Report each line of the listing that contains the word "will". Matching is case-sensitive.

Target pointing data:
[START]

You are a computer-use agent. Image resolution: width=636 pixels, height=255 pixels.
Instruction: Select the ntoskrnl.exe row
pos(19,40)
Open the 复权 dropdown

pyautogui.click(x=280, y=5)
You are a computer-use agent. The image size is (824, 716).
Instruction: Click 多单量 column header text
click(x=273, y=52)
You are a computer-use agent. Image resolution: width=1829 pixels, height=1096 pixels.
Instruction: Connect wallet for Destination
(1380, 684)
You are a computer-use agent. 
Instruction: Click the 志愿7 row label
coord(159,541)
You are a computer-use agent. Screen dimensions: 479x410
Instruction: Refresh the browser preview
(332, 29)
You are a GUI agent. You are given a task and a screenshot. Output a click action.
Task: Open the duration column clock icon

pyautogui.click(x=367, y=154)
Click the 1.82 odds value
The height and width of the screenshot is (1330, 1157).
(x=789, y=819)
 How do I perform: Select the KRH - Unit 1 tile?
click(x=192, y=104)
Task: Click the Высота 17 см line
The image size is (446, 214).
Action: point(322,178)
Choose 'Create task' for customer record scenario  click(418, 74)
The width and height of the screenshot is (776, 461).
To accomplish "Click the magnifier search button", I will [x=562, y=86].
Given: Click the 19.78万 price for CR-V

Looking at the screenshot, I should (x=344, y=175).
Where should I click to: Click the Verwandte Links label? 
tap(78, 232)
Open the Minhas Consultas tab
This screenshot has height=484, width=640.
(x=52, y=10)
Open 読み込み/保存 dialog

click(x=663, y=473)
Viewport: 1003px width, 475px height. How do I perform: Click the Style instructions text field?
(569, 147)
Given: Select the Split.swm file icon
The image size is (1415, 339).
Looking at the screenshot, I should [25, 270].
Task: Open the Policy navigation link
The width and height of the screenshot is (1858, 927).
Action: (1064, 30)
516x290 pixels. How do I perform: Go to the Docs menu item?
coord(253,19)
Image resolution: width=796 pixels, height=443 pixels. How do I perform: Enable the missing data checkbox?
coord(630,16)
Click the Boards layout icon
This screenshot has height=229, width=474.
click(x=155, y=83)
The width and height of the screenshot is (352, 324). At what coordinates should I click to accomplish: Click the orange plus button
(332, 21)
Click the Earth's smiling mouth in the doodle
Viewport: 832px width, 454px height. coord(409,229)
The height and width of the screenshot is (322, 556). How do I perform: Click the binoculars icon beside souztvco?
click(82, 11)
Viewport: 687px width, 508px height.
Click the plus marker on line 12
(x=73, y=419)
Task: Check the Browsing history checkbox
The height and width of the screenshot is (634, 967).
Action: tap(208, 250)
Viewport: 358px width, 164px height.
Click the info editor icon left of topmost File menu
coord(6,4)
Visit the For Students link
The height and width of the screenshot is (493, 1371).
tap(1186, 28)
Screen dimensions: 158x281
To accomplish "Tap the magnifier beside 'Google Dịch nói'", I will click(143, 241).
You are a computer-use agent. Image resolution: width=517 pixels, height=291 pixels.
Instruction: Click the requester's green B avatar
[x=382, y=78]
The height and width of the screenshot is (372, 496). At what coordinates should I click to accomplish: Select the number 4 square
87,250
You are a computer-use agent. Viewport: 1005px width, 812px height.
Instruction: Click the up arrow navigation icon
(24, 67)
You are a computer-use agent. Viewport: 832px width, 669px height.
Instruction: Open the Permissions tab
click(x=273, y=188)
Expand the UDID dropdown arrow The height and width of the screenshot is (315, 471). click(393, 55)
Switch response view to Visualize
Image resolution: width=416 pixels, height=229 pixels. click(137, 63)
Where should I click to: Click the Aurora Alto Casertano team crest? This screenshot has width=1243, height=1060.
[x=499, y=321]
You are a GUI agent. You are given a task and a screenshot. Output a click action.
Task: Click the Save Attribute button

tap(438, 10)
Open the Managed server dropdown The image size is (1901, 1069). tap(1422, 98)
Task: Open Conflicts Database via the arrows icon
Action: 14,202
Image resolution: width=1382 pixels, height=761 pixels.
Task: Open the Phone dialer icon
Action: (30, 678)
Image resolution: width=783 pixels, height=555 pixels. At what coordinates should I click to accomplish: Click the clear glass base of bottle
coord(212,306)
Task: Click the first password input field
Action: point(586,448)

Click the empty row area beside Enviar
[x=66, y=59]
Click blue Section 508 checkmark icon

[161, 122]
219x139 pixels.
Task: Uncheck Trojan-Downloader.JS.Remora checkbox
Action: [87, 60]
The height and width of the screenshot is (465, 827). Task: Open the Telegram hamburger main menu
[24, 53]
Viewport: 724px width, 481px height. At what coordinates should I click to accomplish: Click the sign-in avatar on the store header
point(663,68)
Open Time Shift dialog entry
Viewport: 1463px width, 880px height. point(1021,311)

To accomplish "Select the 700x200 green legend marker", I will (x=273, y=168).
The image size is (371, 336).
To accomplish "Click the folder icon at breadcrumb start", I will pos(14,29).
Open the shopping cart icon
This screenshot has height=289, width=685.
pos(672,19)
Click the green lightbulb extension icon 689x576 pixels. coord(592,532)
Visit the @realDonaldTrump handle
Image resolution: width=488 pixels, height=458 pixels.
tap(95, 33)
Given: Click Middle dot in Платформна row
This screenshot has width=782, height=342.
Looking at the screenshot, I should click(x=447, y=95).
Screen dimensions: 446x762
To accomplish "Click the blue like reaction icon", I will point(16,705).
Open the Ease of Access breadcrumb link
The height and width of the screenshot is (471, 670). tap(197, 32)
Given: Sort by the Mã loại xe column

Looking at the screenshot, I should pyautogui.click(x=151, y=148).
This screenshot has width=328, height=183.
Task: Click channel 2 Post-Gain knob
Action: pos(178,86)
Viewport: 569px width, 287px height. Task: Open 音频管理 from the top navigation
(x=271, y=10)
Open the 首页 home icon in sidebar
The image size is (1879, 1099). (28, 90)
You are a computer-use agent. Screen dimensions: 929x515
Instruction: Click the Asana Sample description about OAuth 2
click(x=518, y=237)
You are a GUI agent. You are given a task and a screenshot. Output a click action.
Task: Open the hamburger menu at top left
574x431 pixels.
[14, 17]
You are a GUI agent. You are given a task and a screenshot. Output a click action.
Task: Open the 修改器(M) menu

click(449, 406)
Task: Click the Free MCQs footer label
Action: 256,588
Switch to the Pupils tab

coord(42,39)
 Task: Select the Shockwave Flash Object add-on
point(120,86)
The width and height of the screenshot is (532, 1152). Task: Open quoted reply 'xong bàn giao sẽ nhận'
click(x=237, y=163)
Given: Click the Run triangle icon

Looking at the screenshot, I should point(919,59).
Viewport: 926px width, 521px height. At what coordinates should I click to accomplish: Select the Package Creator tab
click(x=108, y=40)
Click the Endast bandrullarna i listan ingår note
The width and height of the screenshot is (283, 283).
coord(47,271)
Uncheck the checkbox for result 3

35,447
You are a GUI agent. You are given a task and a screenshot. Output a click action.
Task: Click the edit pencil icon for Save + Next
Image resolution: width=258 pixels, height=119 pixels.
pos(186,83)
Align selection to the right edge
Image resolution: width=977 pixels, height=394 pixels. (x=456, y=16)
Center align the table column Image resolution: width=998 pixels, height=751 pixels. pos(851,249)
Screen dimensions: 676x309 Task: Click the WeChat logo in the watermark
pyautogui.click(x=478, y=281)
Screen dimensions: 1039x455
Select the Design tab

[END]

The reply >>
To accomplish "Click the magnifier search button", I will [x=562, y=86].
To accomplish "Tap the magnifier beside 'Google Dịch nói'", I will click(143, 241).
To accomplish "Select the 700x200 green legend marker", I will (x=273, y=168).
To accomplish "Click the folder icon at breadcrumb start", I will pos(14,29).
To accomplish "Click the blue like reaction icon", I will point(16,705).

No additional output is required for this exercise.